The Wire’s David Simon spoke up on his website about events in Baltimore, where the National Guard was called out and a curfew declared after anger surged in response to yet another death in police custody (Freddie Gray’s funeral took place yesterday). Ta-Nehisi Coates saw the situation very differently: “When nonviolence is preached as an attempt to evade the repercussions of political brutality, it betrays itself. When nonviolence begins halfway through the war with the aggressor calling time out, it exposes itself as a ruse.

Six writers—Peter Carey, Rachel Kushner, Michael Ondaatje, Teju Cole, Francine Prose, and Taiye Selasi—have withdrawn from PEN’s annual gala in protest at the organization’s decision to give its Freedom of Expression Courage Award to the French paper Charlie Hebdo. “A hideous crime was committed,” Peter Carey said, “but was it a freedom-of-speech issue for PEN America to be self-righteous about?” Salman Rushdie took umbrage, calling the six “fellow travellers” of “fanatical Islam”: “What I would say to both Peter and Michael and the others is, I hope nobody ever comes after them.” Teju Cole, whose response at the time of the Paris attacks was among the most thoughtful, told the Intercept: “I would rather honor Raif Badawi, Avijit Roy, Edward Snowden, or Chelsea Manning, who have also paid steeply for their courage, but whose ideals are much more progressive than Charlie’s.

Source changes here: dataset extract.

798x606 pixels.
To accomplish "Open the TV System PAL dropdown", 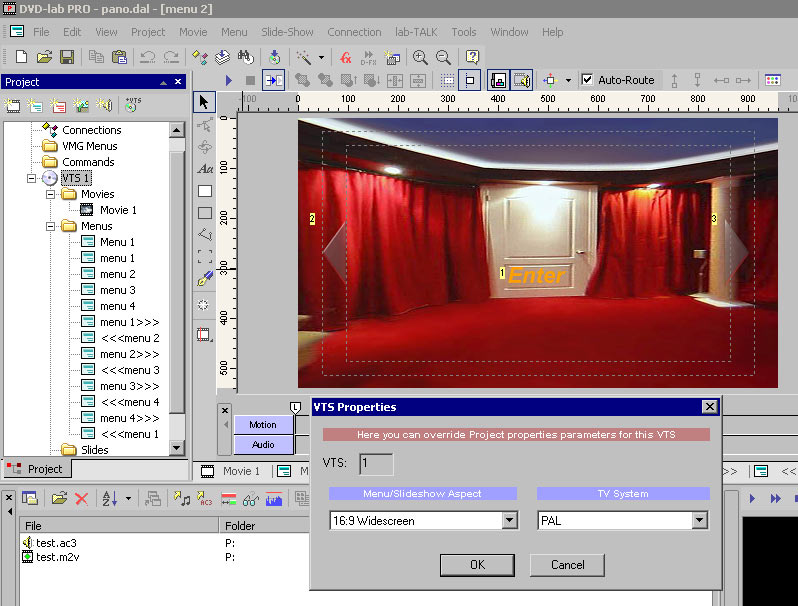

I would like an acknowledgement of the Kenyan students who were murdered for no greater crime than being college students. And, if we are talking about free speech, I would rather PEN shed more light on the awful effects of governmental spying in the US, and the general issue of surveillance.

This week in straight white men: The Awl advises on what to do if you detest the male stranglehold on publishing and yet are a man with something you’re just dying to publish. And from Vox, a helpful account of the latest sally in the “war for the soul of nerd culture”: rigging the Hugo Awards (sci-fi’s Pulitzers), Sad Puppies, Rabid Puppies, so-called “social justice agitators”… It’s all here, if you want it.

Kobo, the Canadian ebook retailer and maker of ereaders, is becoming a publisher with the upcoming release of Jian Ghomeshi: Secret Life, about the disgraced former CBC host now facing multiple sexual assault charges.

Yet more Knausgaard! He told an interviewer he’s misunderstood: “I’m well known for being very, very serious. Very un-ironic. Very… I mean I have been crying on Norwegian TV. That’s the image of me being that kind of figure, but in my writing I can write things I find very funny, and some people don’t understand that I’m trying to be funny. They just don’t believe that I could be able to make a joke even.

Adam Thirlwell will launch his novel Lurid and Cute tomorrow night; he’ll be talking to Sam Lipsyte at McNally Jackson on Thursday.